As far back as I could remember, Aunt Rachel had never stayed at home longer than a few hours at a time, meaning she constantly needed a babysitter for L.A. And since Gram never turned her down when it came to taking care of L.A., and did it for free, L.A. was always overnighting either at our house when I was still at home or later here at Gram’s. So even though she and I were technically solo kids, we were used to each other, and now that we had no place left to fall we did what it took to get along, including wrangling out a morning bathroom schedule and getting the chores divided up more or less equally. I wouldn’t call it wall-to-wall harmony, but we did manage to hammer out some kind of mutual deadlock on most points.

Then Gram started getting serious about L.A. going back to school. “We simply have no alternative, dear,” she said in that law-of-nature tone of hers.

But L.A. shook her head and went silent again. It was their first major standoff, and it got me thinking about whether truant officers actually existed in reality or were just another parental figment like the tooth fairy. I’d never personally seen one or heard a reliable eyewitness report and wondered what the uniform would look like and whether they’d carry special undersized handcuffs and nightsticks and arrive in small paddy wagons painted in cheerful colors.

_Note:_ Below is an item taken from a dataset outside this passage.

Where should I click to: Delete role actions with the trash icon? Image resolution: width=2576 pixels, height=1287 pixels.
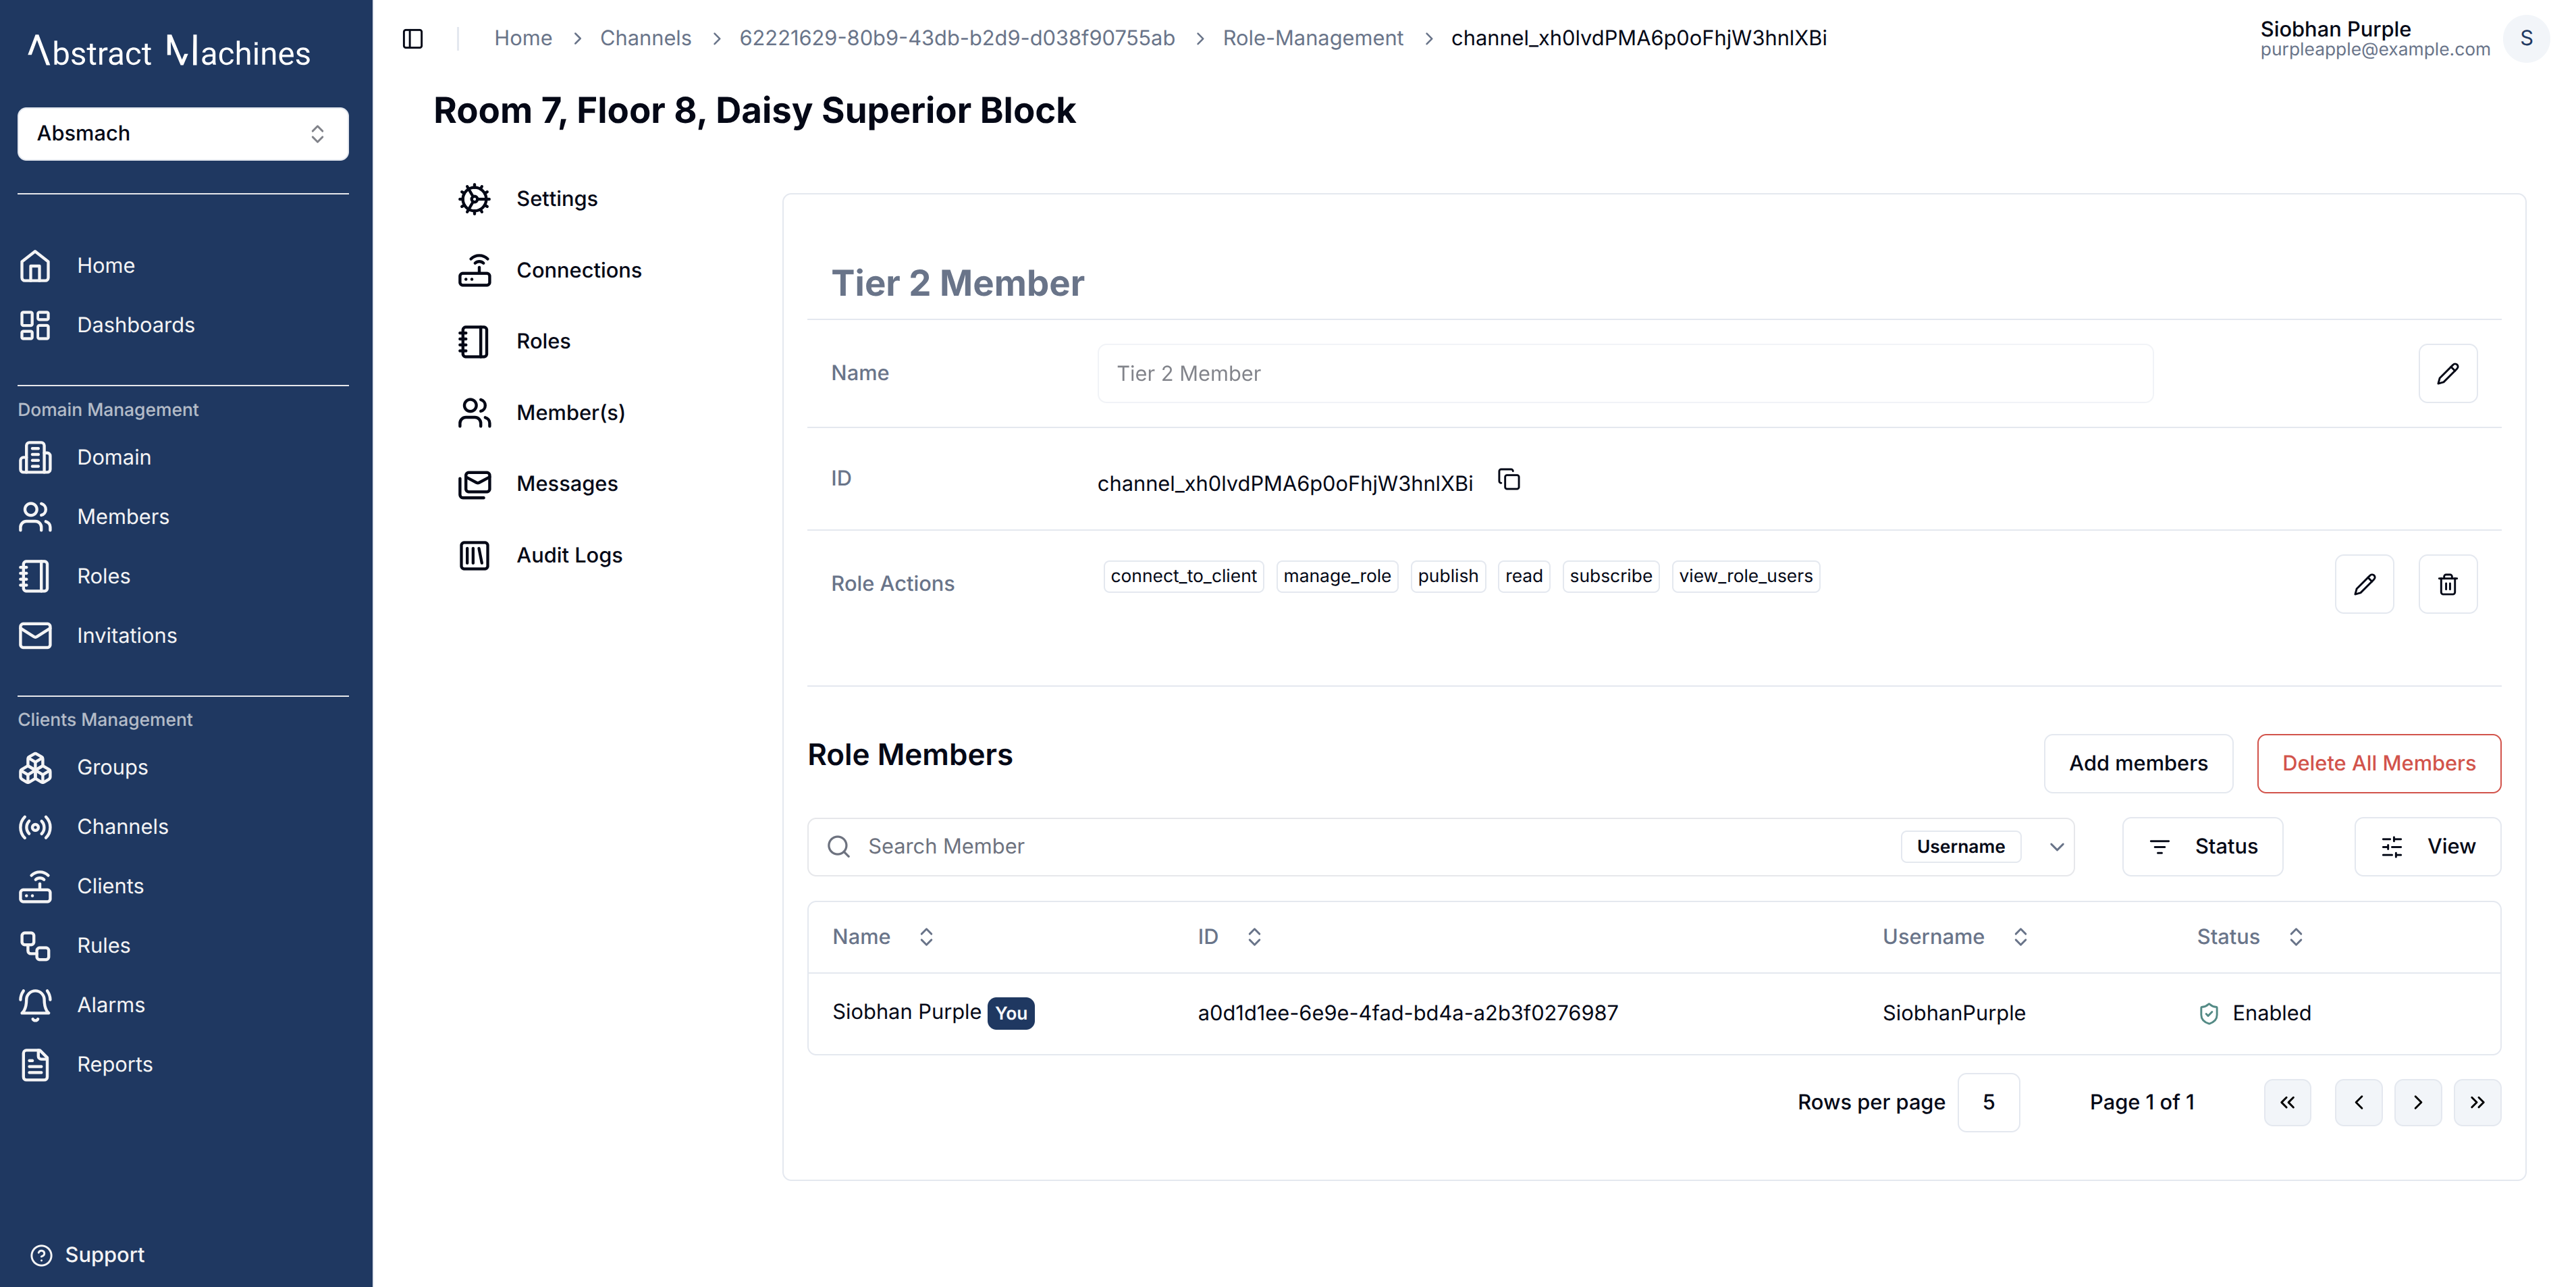pos(2447,584)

But I wasn’t truly worried, because of my experience with Gram’s rock-solid belief in education and the unbreakable will behind it. There was also the simple reality of L.A. being a girl, with the kind of backhanded, diabolical intelligence that implies, plus her well-established history of dazzling teachers and showing me up in class. In other words, school was her natural turf, and I knew she couldn’t stay away from it forever.

Sure enough, less than a week later she gave in, coming out of her room at seven-thirty that morning dressed and ready as I was about to leave. We hoofed it over to Lipscomb just like nothing abnormal had ever happened, and that was the end of her educational strike. This returned us to a certain level of regularity at Gram’s, and by the time school was finally out for the year L.A. and I were back in the old groove, kicking around town like we always used to, like we owned the streets and summer was just for us.

I guess it’s proof of how unreliable the so-called Sight was that it didn’t tell me what was coming. I’ve wondered a thousand times how things might have turned out if it had only given me a heads-up about what was going to happen, and what I was going to do, before this summer was over.